Your output should be exactly the lines from the one containing "The image size" through the final line of the records, both included, with every picture left out.

═════ RECORDS PROVIDED ═════

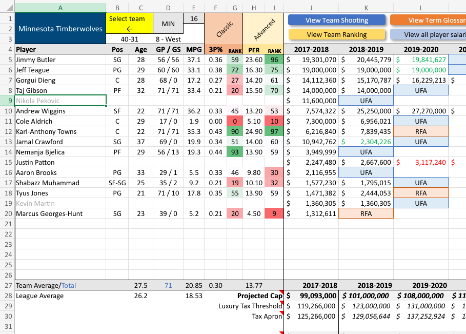Click the select-all corner triangle of the sheet
The width and height of the screenshot is (466, 334).
coord(7,7)
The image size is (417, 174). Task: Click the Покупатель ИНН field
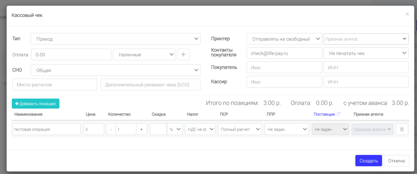[366, 68]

═════

YOUR SOLUTION:
The image size is (417, 174). Task: Click the Покупатель ИНН field
[366, 68]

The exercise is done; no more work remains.